--- START PROVIDED INFORMATION ---

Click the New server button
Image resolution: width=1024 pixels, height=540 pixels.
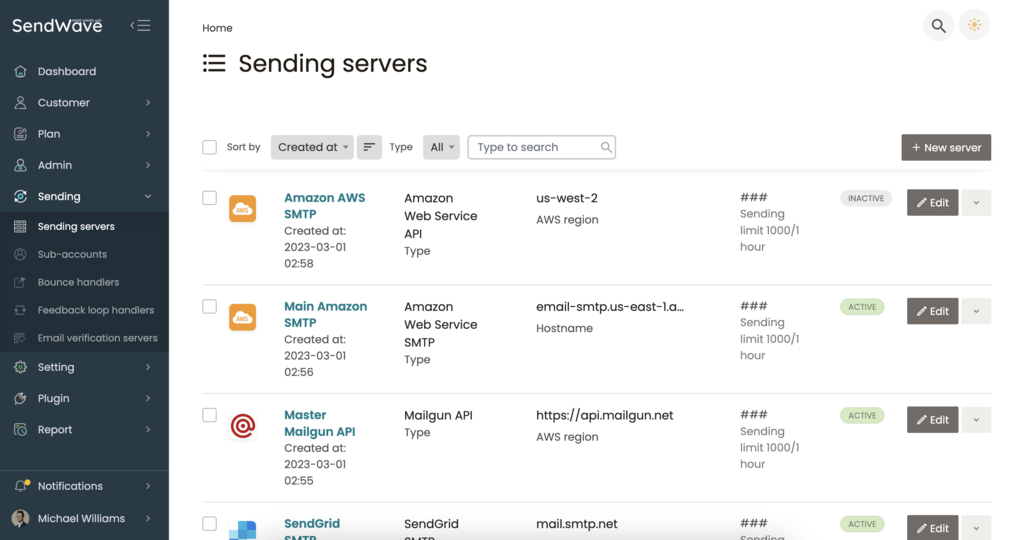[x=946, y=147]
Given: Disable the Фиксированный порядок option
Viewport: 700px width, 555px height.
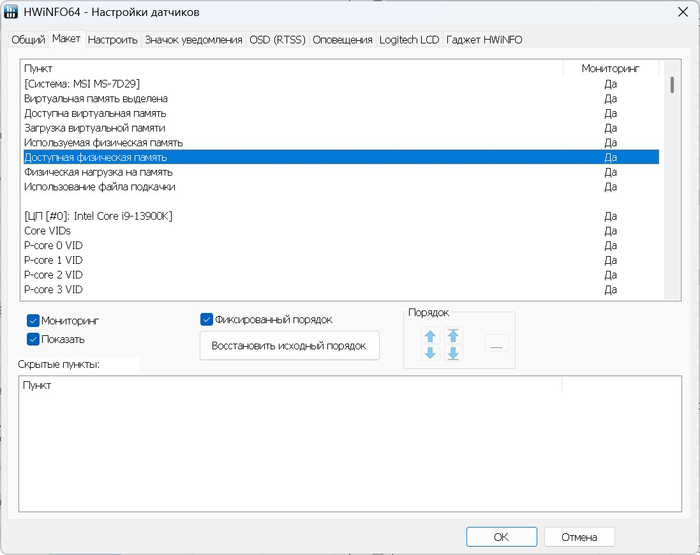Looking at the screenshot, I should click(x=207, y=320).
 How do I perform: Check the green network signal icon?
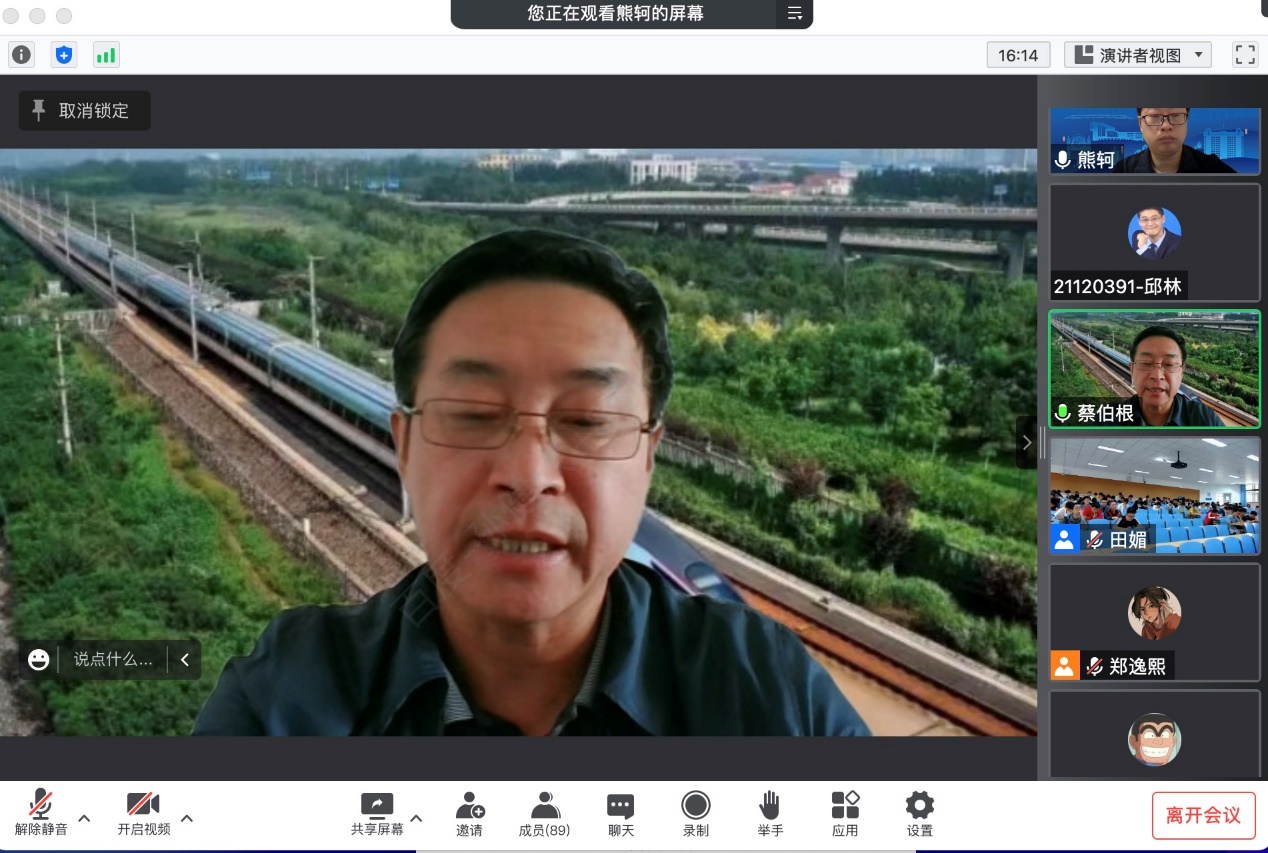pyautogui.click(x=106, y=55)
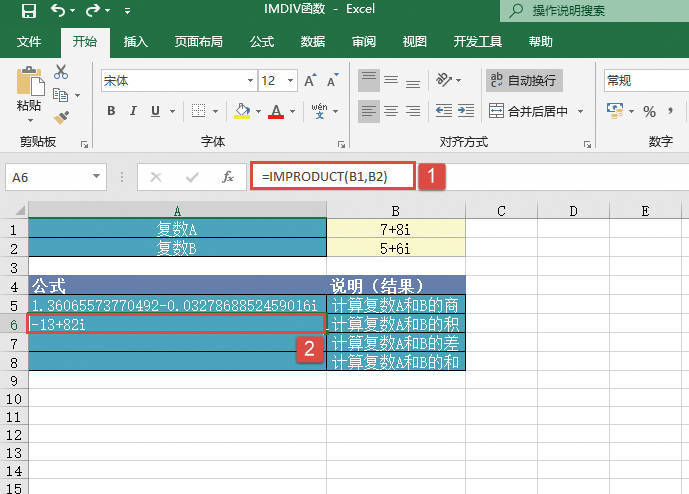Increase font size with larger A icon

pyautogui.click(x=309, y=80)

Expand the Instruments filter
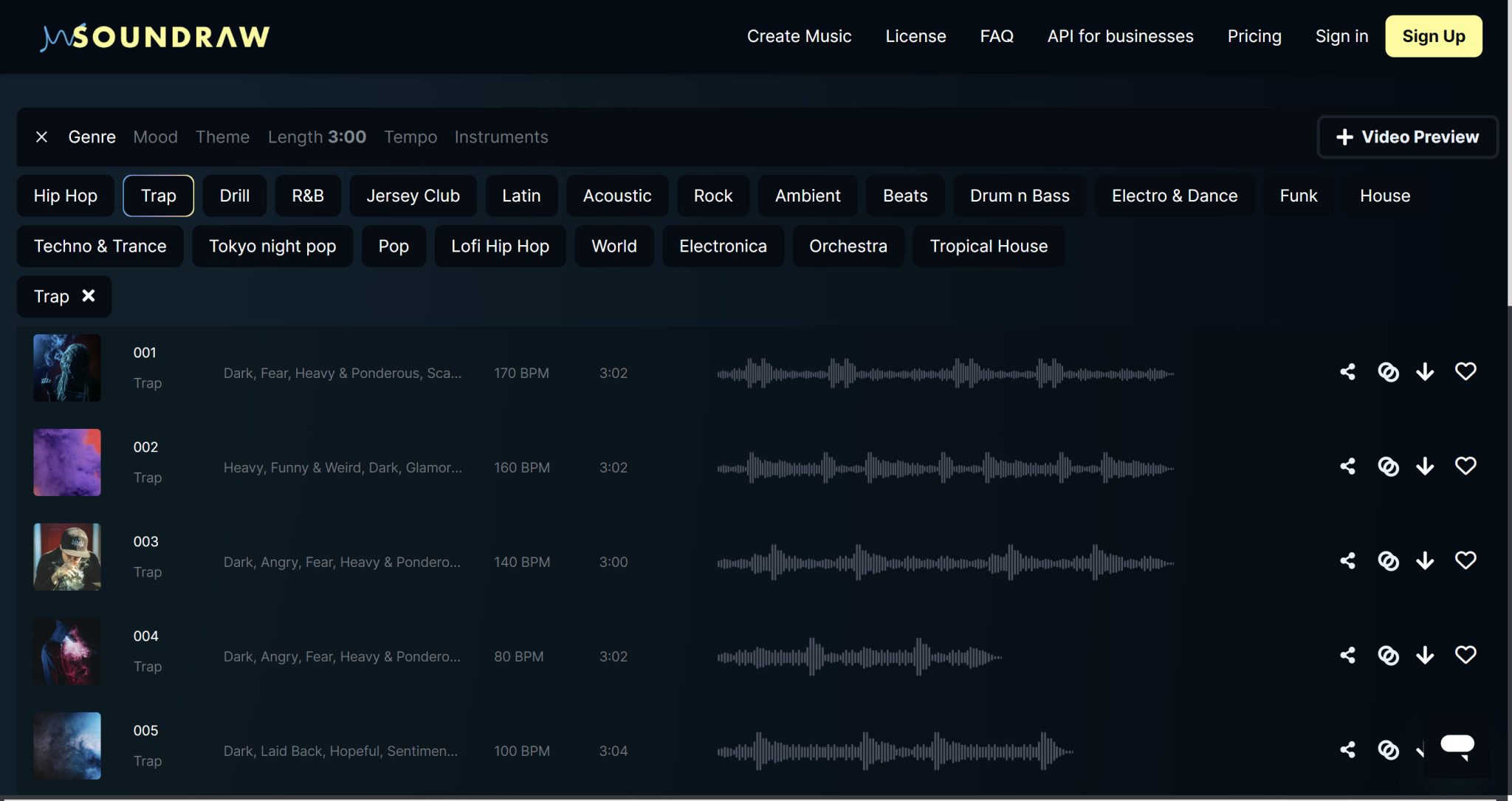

--- END PROVIDED INFORMATION ---

• [THE EXERCISE]: Reproduce the lines of material above word for word, and leave the pictures out of your copy.

• [RESULT BELOW]:
Click the New server button
Image resolution: width=1024 pixels, height=540 pixels.
[x=946, y=147]
Given: Disable the Фиксированный порядок option
Viewport: 700px width, 555px height.
Looking at the screenshot, I should click(x=207, y=320).
 How do I perform: Check the green network signal icon?
pyautogui.click(x=106, y=55)
Increase font size with larger A icon

pyautogui.click(x=309, y=80)

Expand the Instruments filter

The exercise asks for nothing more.